--- START TEXT SECTION ---

In the past, I’ve had mixed experiences with representative and tourist games at Grace Road.  The game against Australia in 2005 was a bilious, lager-soused affair, much of the bile being secreted by “England fans”, scenting an early taste of Australian blood.  A game against Pakistan (though there was less lager involved) was similarly fractious.  As I reported last year, a visit from the England Lions involved such an army of ECB chino-clad functionaries with lanyards round their necks, security men with walkie-talkies, and sundry camp followers commandeering the ground that those few of the Leicestershire faithful who’d turned up felt we being evicted from our home ground by our own national team.

It has to be said that many of the regulars were notable by their absence against India : some resented having to pay an entrance fee on top of their membership, some didn’t want to watch an exhibition match, some simply preferred (it being a Saturday) to watch their clubs and some (including some of those who did turn up) objected to being excluded from the inner sanctum of the Charles Palmer Suite to make way for what appeared to be the Great and Good of the local Indian community, who also had a chance to meet the players.  They might, too, have objected to the Indians being allowed to use the home changing rooms.

--- END TEXT SECTION ---

## TO DO
1 - Summarize the Grace Road text in two sentences.
2 - In what year was the game against Australia at Grace Road, according to the Grace Road text?
3 - Write the next paragraph of the Grace Road text, starting after its final sentence.

--- START RECORD LIST ---

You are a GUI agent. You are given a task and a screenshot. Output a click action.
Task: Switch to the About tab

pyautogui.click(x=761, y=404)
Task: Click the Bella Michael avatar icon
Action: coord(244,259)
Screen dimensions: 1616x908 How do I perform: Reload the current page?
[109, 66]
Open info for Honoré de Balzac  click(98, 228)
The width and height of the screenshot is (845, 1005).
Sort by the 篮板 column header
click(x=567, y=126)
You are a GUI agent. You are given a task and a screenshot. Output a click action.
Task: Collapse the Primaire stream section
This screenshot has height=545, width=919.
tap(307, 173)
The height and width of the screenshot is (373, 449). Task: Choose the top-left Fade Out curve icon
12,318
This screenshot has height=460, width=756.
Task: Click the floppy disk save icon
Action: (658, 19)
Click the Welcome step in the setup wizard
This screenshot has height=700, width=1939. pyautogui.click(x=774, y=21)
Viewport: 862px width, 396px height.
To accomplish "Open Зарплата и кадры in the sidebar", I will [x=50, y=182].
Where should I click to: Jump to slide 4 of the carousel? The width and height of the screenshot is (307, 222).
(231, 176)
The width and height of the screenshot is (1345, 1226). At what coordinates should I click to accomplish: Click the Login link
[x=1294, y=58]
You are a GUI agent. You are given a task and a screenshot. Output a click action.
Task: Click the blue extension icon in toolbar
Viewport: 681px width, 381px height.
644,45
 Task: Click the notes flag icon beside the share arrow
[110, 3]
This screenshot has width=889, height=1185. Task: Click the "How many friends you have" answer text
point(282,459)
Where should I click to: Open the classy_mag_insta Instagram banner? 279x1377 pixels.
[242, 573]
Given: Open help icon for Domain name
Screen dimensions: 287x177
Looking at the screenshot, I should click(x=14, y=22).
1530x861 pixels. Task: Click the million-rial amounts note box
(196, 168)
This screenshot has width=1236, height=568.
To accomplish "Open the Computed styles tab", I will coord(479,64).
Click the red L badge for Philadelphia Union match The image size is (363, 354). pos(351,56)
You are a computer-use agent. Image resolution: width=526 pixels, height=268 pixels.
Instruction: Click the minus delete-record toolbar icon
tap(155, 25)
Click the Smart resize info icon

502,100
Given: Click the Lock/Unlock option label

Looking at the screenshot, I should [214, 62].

--- END RECORD LIST ---

## RESPONSES
1 - The writer recalls mixed experiences with representative and tourist games at Grace Road, including a bilious 2005 match against Australia, a fractious game against Pakistan, and an England Lions visit where ECB functionaries, security men and camp followers made the few Leicestershire faithful feel evicted from their home ground. Many regulars stayed away from the game against India: some resented paying an entrance fee on top of their membership, some didn't want to watch an exhibition match, some preferred to watch their clubs, and some objected to being excluded from the Charles Palmer Suite.

2 - 2005

3 -
I have to say that the Indian presence felt less obtrusive than that of the ECB last year.  The stewarding was fairly relaxed, the Indians seem to travel comparatively light in terms of support staff and, if I’d felt so inclined, I would have been close enough to have offered M.S. Dhoni* (after all, one of world’s most famous sportsmen) a high five (though I managed to restrain myself).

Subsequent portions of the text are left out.